Avant tout, il conviendrait de louer Dieu dans le langage de la Vulgate et de la Tradition catholique, de l’Eglise romaine, même si nous sommes loin de la culture classique, même si les régionalismes ou modes musicales séduisent davantage que ce répertoire sacré, ou enfin même si les distances géographiques font penser que le chant grégorien est une expression « importée » de l’Europe, un problème qui concerne les pays extracommunautaires qui ont une forte présence d’ethnies locales, où la musique traditionnelle est fort enracinée. 

Le répertoire grégorien en son long parcours, par sa richesse, a pu s’adapter aux contextes divers et justement pour cette raison survivre aux vogues musicales, en marchant à côté de l’Eglise autant que sa manière historique de chanter sa foi.

Pour le chanter, il faut être conscient que cette manière de célébrer et « incarner » la Parole de Dieu a une profondeur de douze siècles d’antiquité. Il faut prendre le temps, même si son temps est, justement, hors du temps autant qu’expression de la qualité et non pas de la quantité. C’est donc un chant de l’éternité qui reflète tel un miroir les réalités du Ciel pour les retourner vers le Ciel. Cette caractéristique fait que, loin de nous ramener au passé, à la manière d’une évocation tout simplement, le grégorien est un langage du présent, actuelle, approprié à notre temps ; un temps qui a de plus en plus besoin de la simplicité et de la beauté de la foi pour mieux comprendre Dieu, qui est la Beauté par définition, la source de toute musique et de tout art véritable. 

Également, pour le chanter il faut prendre le temps pour le goûter, tel le lait et le miel de la Terre qui a été promise (15), même s’il n’est pas juste de penser qu’il soit un chant angélique, mais profondément humain. En effet, on chante Dieu avec toute notre humanité, notre grandeur mais également et surtout, avec nos misères, sans ne cacher.

Alors, c’est à nous de vivre notre propre expérience contemplative avec nos moyens et au milieu du monde sans le fuir, en essayant de trouver les liens intimes entre chanter et célébrer. Ainsi seulement, nous pourrons vivre le miracle quotidien d’un printemps sans fin, en faisant fleurir notre rose au désert, ce qui n’est pas d’autre chose que fêter le miracle de la vie en toute sa dimension.

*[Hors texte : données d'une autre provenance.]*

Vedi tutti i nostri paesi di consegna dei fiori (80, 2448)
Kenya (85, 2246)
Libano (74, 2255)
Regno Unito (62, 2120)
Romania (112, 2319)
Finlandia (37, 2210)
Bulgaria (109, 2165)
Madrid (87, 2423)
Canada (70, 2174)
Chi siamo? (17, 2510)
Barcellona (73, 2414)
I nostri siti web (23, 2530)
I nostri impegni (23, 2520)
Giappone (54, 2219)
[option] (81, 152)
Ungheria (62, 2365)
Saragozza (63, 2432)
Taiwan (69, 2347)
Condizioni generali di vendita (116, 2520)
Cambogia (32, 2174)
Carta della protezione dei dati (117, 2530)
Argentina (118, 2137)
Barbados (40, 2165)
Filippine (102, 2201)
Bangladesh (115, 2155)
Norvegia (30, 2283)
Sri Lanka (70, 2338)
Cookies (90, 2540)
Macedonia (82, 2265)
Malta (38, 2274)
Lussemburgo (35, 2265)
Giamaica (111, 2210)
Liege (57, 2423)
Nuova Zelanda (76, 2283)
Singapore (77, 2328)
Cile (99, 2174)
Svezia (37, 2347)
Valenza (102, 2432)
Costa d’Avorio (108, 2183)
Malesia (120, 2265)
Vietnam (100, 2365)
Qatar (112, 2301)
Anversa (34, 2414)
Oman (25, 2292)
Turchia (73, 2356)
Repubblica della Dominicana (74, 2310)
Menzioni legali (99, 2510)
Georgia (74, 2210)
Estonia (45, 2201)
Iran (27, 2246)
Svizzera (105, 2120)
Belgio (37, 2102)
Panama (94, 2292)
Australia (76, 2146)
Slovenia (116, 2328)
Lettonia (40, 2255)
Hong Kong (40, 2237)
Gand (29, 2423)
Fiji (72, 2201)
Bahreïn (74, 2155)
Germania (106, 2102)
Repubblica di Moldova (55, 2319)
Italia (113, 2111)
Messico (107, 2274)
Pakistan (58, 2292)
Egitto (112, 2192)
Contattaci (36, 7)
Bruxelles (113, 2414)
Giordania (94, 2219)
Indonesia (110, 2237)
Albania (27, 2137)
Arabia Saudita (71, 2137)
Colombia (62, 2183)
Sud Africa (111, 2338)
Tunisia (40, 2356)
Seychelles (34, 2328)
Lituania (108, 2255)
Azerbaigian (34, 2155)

Enrique MERELLO-GUILLEMINOT

Mon remerciement à Jean-Albert BARDOUIN


(1) En 1864 fut distribué à la communauté solesmienne Benedictiones mensae, qu’on peut considérer comme le premier ouvrage de grégorien restauré, à côté du Directorium chori.
(2) Jacques-Marie GUILMARD, Nécessité et limites du recours aux mélodies pour établir l’histoire de la création du chant grégorien, II, Ecclesia Orans, 1999/3, Pontificio Istituto Litugico di Roma).
(3) Il faudra attendre jusqu’à 800 pour avoir un office romain complet, travail fait à Tours, et jusqu’à 834 pour avoir la version bénédictine, c’est qu’a été faite à St. Denis de Paris, selon les études sur l’origine du répertoire grégorien de Dom Jacques-Marie GUILMARD.
(4) CHARLEMAGNE, Admonitio generalis, n.80 (23 mars 789).
(5) BENOÎT XVI, Sacramentum Caritatis, Exhortation apostolique post-synodale aux évêques, aux prêtres, aux diacres, aux personnes consacrées et aux fidèles laïcs sur l'Eucharistie source et sommet de la vie et de la mission de l'Église, n. 42 (Rome, 22 février 2007).
(6) Il n’est pas inutile de se souvenir que « chanter » à un rapport étymologique avec « accentuer » : ad cantus, accentus.
(7) Par exemple les Sacramentaires d'Angoulême (ca. 800) ou d'Amiens (IXème s.) (Iégor REZNIKOFF en Le chant grégorien et le chant des Gaules, Actes du colloque “Musique, littérature, société au Moyen Age”, Université de Picardie, Amiens, mars 1980-Paris, H. Champion, 1981).
(8) Saint BENOÎT, Règle de Moines, IX, 6.
(9) Saint BENOÎT, op. cit., XIX, 6.
(10) Etienne DELARUELLE, La Gaule chrétienne à l’époque carolingienne, en la “Revue d’Histoire de l’Eglise de France”, XXXVIII/131, 1952, p. 69.
(11) Mario VARGAS LLOSA, La civilización del espectáculo, Barcelona, Alfaguara, 2012.
(12) Ecclesĭa ou ἐκκλησία veut dire justement assemblée.
(13) C’est justement le titre de son ouvrage posthume L’Eglise ou la Société de la Louange Divine (Solesmes, 1875).
(14) Jean-Pierre NOISEUX, L'intégration du chant grégorien dans les célébrations liturgiques paroissiales : une question de volonté avant tout, dans LAUDEM, Revue de l'Association des musiciens liturgiques du Canada, no. 36, Automne 2007-Hiver 2008, pp.15-19.
(15) Ex 3,8.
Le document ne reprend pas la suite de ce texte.